◆ Activity ◆
Transcribe the data that follows in full. Leave out the pictures.

◆ Provided records ◆
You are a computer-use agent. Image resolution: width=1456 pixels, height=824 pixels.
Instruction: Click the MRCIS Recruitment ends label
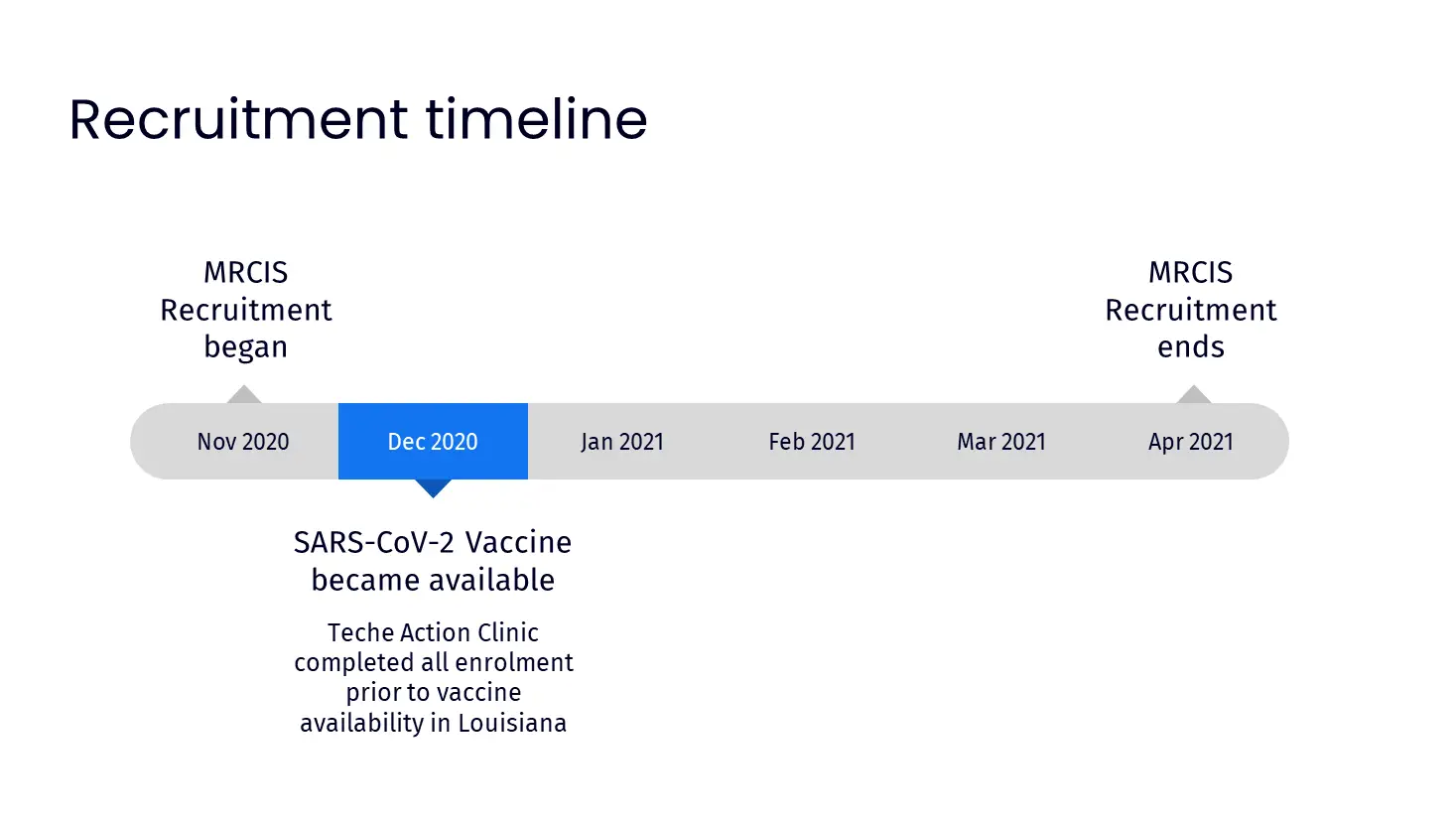click(1191, 310)
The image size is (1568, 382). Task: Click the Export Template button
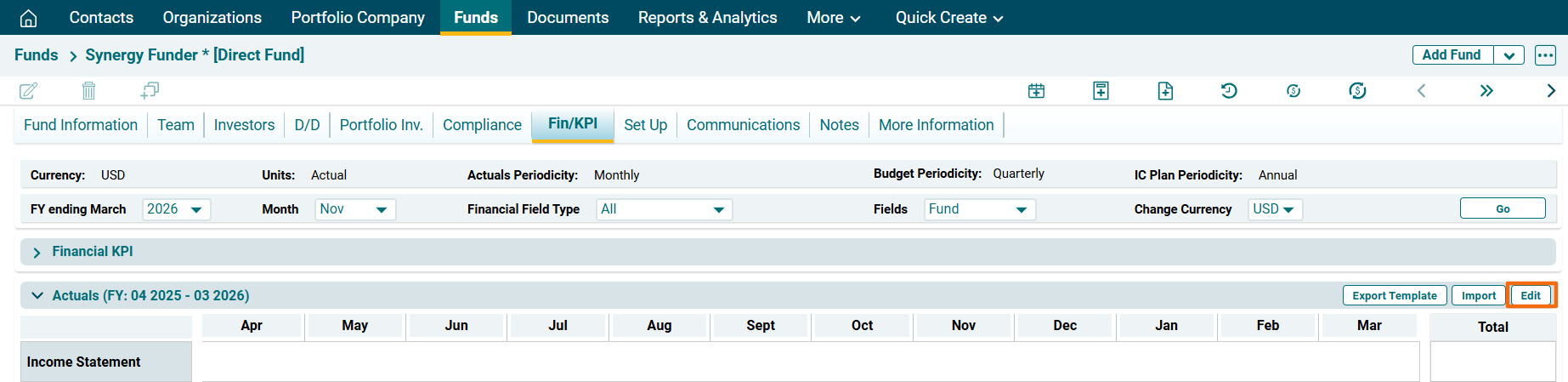click(x=1394, y=295)
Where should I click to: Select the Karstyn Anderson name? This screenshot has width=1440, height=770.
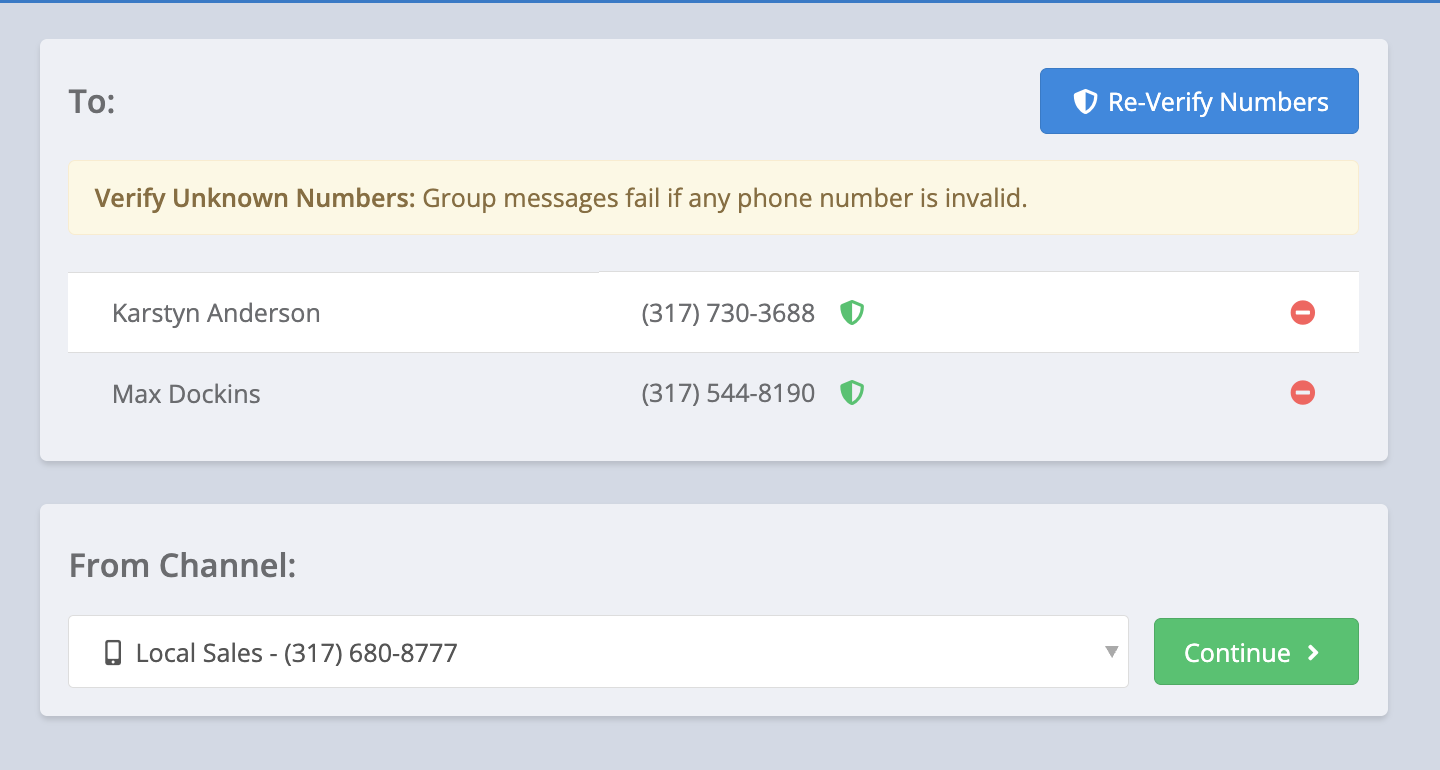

◆ Answer to the exercise ◆
You are a computer-use agent. Image resolution: width=1456 pixels, height=824 pixels.
Instruction: Click the MRCIS Recruitment ends label
click(1191, 310)
The image size is (1568, 382). Task: Click the Export Template button
click(x=1394, y=295)
Where should I click to: Select the Karstyn Anderson name? This screenshot has width=1440, height=770.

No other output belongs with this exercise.